By MATTHEW MEYER | Reporter
Palisades Charter High School students turned the tables on this reporter last month, sitting me down in a recording studio and asking me the questions for a change. Mine was one of nearly 100 interviews conducted by students from PaliHi’s advanced drama class as part of “Humankind,” a multimedia storytelling project that will culminate in a weekend-long event in late April.
Drama instructor Nancy Fracchiolla explained that the year’s divisive political and social climate had left her students feeling like PaliHi—and Pacific Palisades as a whole—desperately needed to focus on our common, human experiences rather than our ideological differences.
Inspired by StoryCorps—a nonprofit that sets up intimate interviews between regular people, some of which air on NPR each week—Fracchiolla pitched an idea to her small, advanced class: a project based around interviews with people of all walks of life, including students, faculty, community members and, yes, even Palisadian-Post reporters.
“We needed to come together as a people,” Fracchiolla told the Post. “We see the humanity in people when we hear and share our stories together.”
Her students took to the idea immediately, and “Humankind” was born. The production’s exact shape is still forming, but student-conducted interviews will serve as the core. Many will be transcribed and adapted into the script for a play, performed by the class at the final event.
But Fracchiolla hopes “Humankind” will become much larger than that, drawing in creative students from all over campus to create short films, art installations, music or even podcasts—all based around the human stories unearthed in the interviews.
All the final products will be on display at a festival on campus during the last weekend of April, where community members will be welcome to bring food and come together to enjoy the creative outpouring.
Interviews were conducted over the course of two weeks in February. For a recording studio, “Humankind” hauled an airstream onto campus. Retro-fitted with sound equipment, the shining, metallic trailer served as a cozy, private environ for the interviews.
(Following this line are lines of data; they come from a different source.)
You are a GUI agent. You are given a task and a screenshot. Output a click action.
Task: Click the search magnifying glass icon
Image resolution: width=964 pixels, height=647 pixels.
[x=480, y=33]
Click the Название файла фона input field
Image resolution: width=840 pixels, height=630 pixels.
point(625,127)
Interviewees answered five simple questions, designed to unearth unique stories from common threads of humanity. The prompts were intentionally open-ended: “When did you realize the world wasn’t perfect?” and “Who has been the most kind to you in life?” for example.
Student interviewers gently guided the discussions; an experience that they said opened their eyes to the incredible, unique perspectives of the people all around them.

Photo by Matthew Meyer
“Everyone’s an individual person with individual thoughts and feelings and experiences that [are] separate from the big-picture stuff,” said junior Martha Ward, who added that she particularly enjoyed hearing the stories of adults from on and off-campus.
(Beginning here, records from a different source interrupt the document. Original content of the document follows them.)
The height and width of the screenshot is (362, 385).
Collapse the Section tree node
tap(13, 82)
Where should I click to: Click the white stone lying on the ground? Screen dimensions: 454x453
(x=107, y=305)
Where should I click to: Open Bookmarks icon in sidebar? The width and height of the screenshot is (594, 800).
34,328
And the interviewees relished the chance to share their stories, too.
“What’s so great about this project is, there’s not many ways for students or staff to open up or have their voices be heard. And we’re allowing that,” said Russell Cohen, a junior and my own interviewer. “People want to be heard.”
While the interviews were all uniquely personal, students said they revealed more similarities than differences.
“This project focuses on what brings us together instead of what tears us apart,” said sophomore Zoe Atlas. “We put all the political stuff to the side and focus on these questions, because everyone has an answer to these questions.”
“There are little bits of every single [interview] that I can relate to,” added senior Greg Havton. “We’ll be able to take those pieces, and put them into the play that will be formed in April. Once we present it, hopefully the whole audience … will really understand that it doesn’t matter what’s happening right now. This is who we are. We’re all in this together.”